A ‘Soul’ padre Fabrizio Valletti sul ’68 cattolico
Su Tv2000 sabato 12 maggio alle 12.50 e alle 20.45 padre Fabrizio Valletti è ospite di Monica Mondo.
Fabrizio Valletti secondo la scheda di presentazione di TV2000, con alcune dichiarazioni tratte dalla trasmissione:
“È un gesuita, da sempre alla ricerca di realtà difficili e precarie, lui che è nato da una famiglia borghese. Padre Fabrizio Valletti è cresciuto nel primo dopoguerra, con un padre non credente, mazziniano, e cinque sorelle, le prime esperienze negli scout e la scarsa voglia di studiare. Allievo del Tasso a Roma e poi la scelta universitaria con l’iscrizione ad Architettura, materia lontana dalla carriera di medico per evitare l’appellativo di “figlio di papà” con il mestiere già in tasca. Inizia qui l’interesse politico con la fondazione di “Iniziativa Politica” durante gli studi, in un momento in cui era preponderante la difficoltà di coniugare Chiesa e mondo sociale. “O il Vangelo o tutto il resto”, questa la spinta che poi ha guidato padre Valletti a diventare un religioso, e in seguito gesuita. Un’esperienza all’estero fra Londra e Parigi, il ritorno in patria, a Livorno la consapevolezza di essere in grado di insegnare, poi gli studi a Pisa con Luigi Chiarini. Girovago, finisce a Firenze dove frequenta don Milani e fa la conoscenza di La Pira, Balducci e Fioretta Mazzei, il ritorno a Roma per gli studi in Teologia, negli anni del ’68, con l’occupazione della Basilica di San Pietro. E poi di nuovo a Firenze con il ponte fra il Mugello e la città, Follonica con la comunità operaia, Bologna e i contrasti con Comunione e Liberazione, fino a Napoli a Scampia. Padre Valletti ha vissuto molte vite, assistente scout, assistente alle carceri di Poggioreale e Secondigliano, presidente dell’Istituto Pontano di Napoli e responsabile del Centro Hurtado. Ed è proprio in quest’ultimo a Scampia, in una delle realtà italiane più complesse, che padre Valletti compie quella che è una esperienza culturale ma soprattutto sociale, con un unico obiettivo: avvicinare la città alle periferie”.

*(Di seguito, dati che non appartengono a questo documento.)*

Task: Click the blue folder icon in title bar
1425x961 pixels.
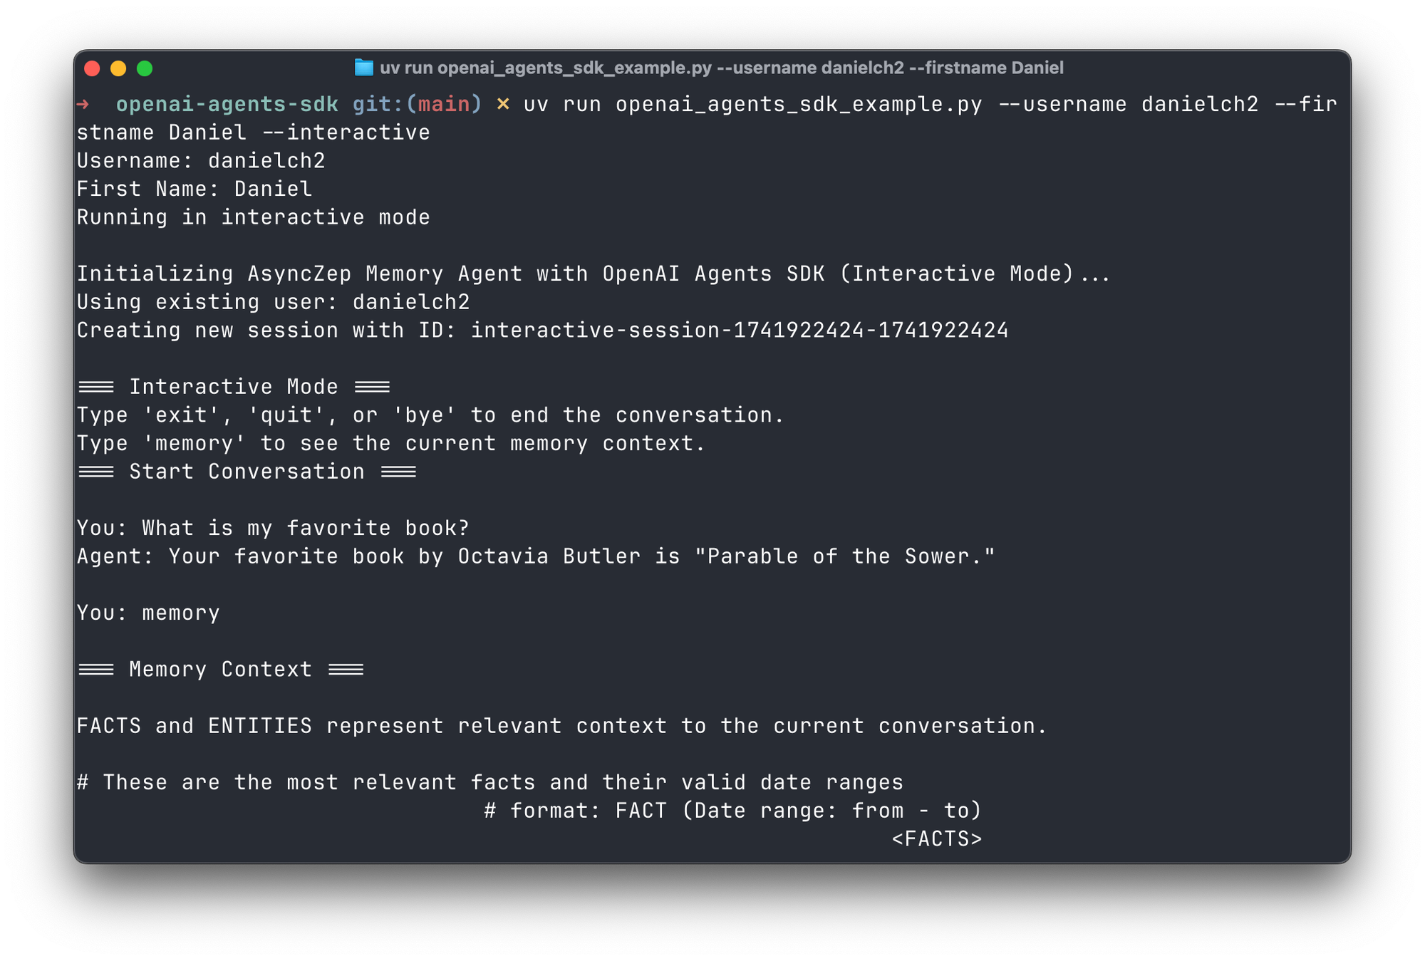Action: [x=363, y=69]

“Nel ’68 c’era molta rabbia e poi c’era una rilevo di tipo ideologico che appiattiva i problemi, non entravamo nel merito delle varie realtà che componevano la società. Si era sviluppato questo odio di classe che per l’Italia era stata una sconfitta negli anni precedenti, quindi credo che questo era il motivo per cui con molti non si ragionava, si lottava e basta”.
“Quando iniziai a frequentare la Gregoriana padre Fuchs aveva il desiderio che gli studenti si potessero esprimere, quindi facemmo un movimento con tutti gli esponenti dei collegi pontifici che chiamammo “18 marzo”, e iniziarono queste attività per incoraggiare i docenti di teologia ad avere un’apertura sui problemi sociali e pastorali. In una di queste assemblee che presiedevo, venne promosso un sit in dagli studenti latino americani un po’ per protesta sulle rette troppo alte, ma soprattutto’ per richiamare l’attenzione sui problemi che come preti e studenti vivevano nei loro paesi. Non promossi io il sit in. Il mio padre rettore così mi difese davanti agli altri docenti perché non avevo intenzione di esasperare gli animi”.

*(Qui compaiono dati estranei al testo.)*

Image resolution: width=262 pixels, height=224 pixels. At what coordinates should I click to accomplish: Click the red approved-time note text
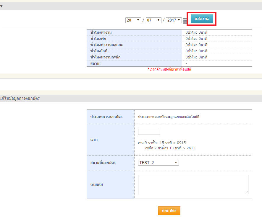171,69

“Fu detto che occupammo San Pietro, ma l’intenzione era di pregare sulla tomba di San Pietro. Fu un’iniziativa che unì molte realtà su Roma che non potevano molto esprimersi. I miei superiori pensarono che dovevo essere espulso dalla Compagnia, però c’era qualche mio superiore che mi voleva molto bene e pensava che non avevo nessuna intenzione sessantottina violenta. E poi Paolo VI, che amavo tanto, mi ha ordinato prete. Lo considero ancora una mia guida importante a livello ecclesiale e spirituale. Erano gli anni dell’adempimento del Concilio che Paolo VI aveva chiuso e cercava di incoraggiare con le prime esperienze sinodali”.
“Non si può partire dalla comunicazione di un contenuto culturale senza tener conto di chi lo accoglie. Il problema educativo è parallelo a quelli politico, sociale, economico. Bisogna partire dalle persone che hai davanti. Il miglior educatore è quello che inizia nell’ascoltare, ascoltare la sofferenza, ascoltare da dove si proviene, la storie personali. Fare educazione vuol dire far crescere ciò che ognuno porta in sé, anche se proviene da situazioni di disagio, povertà e sofferenza. La svolta educativa necessita di presenza”.